De fait, une telle comparaison serait grossière, disproportionnée et évidemment choquante. C'est dans l'intention d'être clair dans le fond et dans la forme que j'articule ces excuses en guise d'introduction. Mon souhait est qu'elles soient entendues.
Une exclusion ordonnée du sommet
L'étoile jaune, c'est ce signe infâme qui fut imposé aux juifs par les autorités allemandes après l'invasion de la Pologne par ce pays, en 1939.
Rendons justice à l'histoire en disant que les autorités allemandes ne furent pas les premières à agir de la sorte. Nous savons que les califes qui dirigèrent le monde arabe de 661 à 750 imposèrent aux juifs le port d'un signe distinct et qu'en Irak – au début du 12ième siècle – les juifs devaient porter un signe jaune.
Dans l'indigne, les autorités catholiques n'eurent pas à rougir à cause d'une attitude plus souple. De fait, le pape Innocent III – en l'an 1215 – décréta que les juifs devaient être identifiables et qu'à cette fin, ils étaient obligés de porter un signe distinct. L'objectif était avoué : préserver les hommes catholiques d'avoir des relations intimes avec des femmes, sans qu'ils se rendent compte que celles-ci étaient juives.
Si l'étoile jaune allemande reste plus pesante et imprégnée dans notre pensée, c'est sans doute parce qu'elle est plus récente et qu'elle a été le signe précurseur d'une horreur sans précédent : le meurtre organisé, planifié et mené à son terme de plus de six millions d'âmes, dans des conditions horribles.
Cependant, un point commun rassemble ces attitudes obsessionnelles : celui d'avoir marqué au fer rouge des individus – un peuple entier – qui n'avaient rien demandé, ni exigé. En d'autres termes, la volonté était de rendre palpable une altérité dont la source ne provenait pas d'une minorité, mais plutôt de la majorité.
Cette exclusion fut ressentie durement par les juifs. Pour des raisons qui leur étaient étrangères, ils furent mis au ban de la société, pointés du doigt et cette ivresse mentale que représente le sentiment de liberté leur avait échappée en si peu de temps.

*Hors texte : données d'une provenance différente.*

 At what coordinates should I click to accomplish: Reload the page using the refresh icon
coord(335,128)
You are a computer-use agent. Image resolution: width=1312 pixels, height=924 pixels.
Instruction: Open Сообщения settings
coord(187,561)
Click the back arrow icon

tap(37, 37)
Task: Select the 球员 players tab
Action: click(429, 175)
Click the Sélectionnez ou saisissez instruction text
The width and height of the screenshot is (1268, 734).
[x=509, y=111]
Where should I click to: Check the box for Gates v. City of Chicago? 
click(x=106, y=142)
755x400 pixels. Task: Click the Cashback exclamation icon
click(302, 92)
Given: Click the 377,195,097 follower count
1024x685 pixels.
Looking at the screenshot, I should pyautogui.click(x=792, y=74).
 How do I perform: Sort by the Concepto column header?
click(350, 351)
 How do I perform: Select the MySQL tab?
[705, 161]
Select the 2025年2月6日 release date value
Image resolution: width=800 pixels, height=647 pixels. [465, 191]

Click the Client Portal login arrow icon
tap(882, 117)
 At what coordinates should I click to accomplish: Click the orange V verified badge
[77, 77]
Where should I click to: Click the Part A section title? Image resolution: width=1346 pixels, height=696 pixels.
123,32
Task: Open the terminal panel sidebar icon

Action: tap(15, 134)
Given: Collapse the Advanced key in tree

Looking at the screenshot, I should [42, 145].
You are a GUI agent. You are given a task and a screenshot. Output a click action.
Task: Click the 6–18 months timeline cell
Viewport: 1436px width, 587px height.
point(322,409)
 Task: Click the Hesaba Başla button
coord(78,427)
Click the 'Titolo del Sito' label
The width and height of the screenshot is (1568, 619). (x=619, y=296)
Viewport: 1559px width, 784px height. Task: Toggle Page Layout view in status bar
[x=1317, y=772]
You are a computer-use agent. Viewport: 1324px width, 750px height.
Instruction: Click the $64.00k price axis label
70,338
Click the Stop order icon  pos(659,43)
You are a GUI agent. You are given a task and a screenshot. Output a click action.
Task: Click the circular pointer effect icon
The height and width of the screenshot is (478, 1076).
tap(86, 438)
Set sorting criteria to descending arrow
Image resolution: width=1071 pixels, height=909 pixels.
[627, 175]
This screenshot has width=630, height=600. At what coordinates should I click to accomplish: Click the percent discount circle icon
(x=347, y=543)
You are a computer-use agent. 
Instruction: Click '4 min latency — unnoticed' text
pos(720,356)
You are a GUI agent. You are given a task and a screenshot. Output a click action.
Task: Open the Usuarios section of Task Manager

Ce qui faisait jusqu'alors le quotidien de millions d'individus était devenu une chimère, un rêve innaccessible. La volonté de s'épanouir au sein de la société, de grimper les échelons de la réussite sociale, de développer un réseau d'amis et de connaissances étaient devenus impossible.
Presque tous – y compris parmi les personnes non-juives – s'accordaient pour dire que ce fait n'était nullement lié à un comportement quelconque de la part des juifs. Pour des raisons obscures, les autorités – le sommet de la pyramide – avaient décidé d'enfermer les juifs dans une cage. Pour commencer celle-ci fut virutelle, puis elle devint matérielle lorsque les juifs furent cantonnés dans les ghettos.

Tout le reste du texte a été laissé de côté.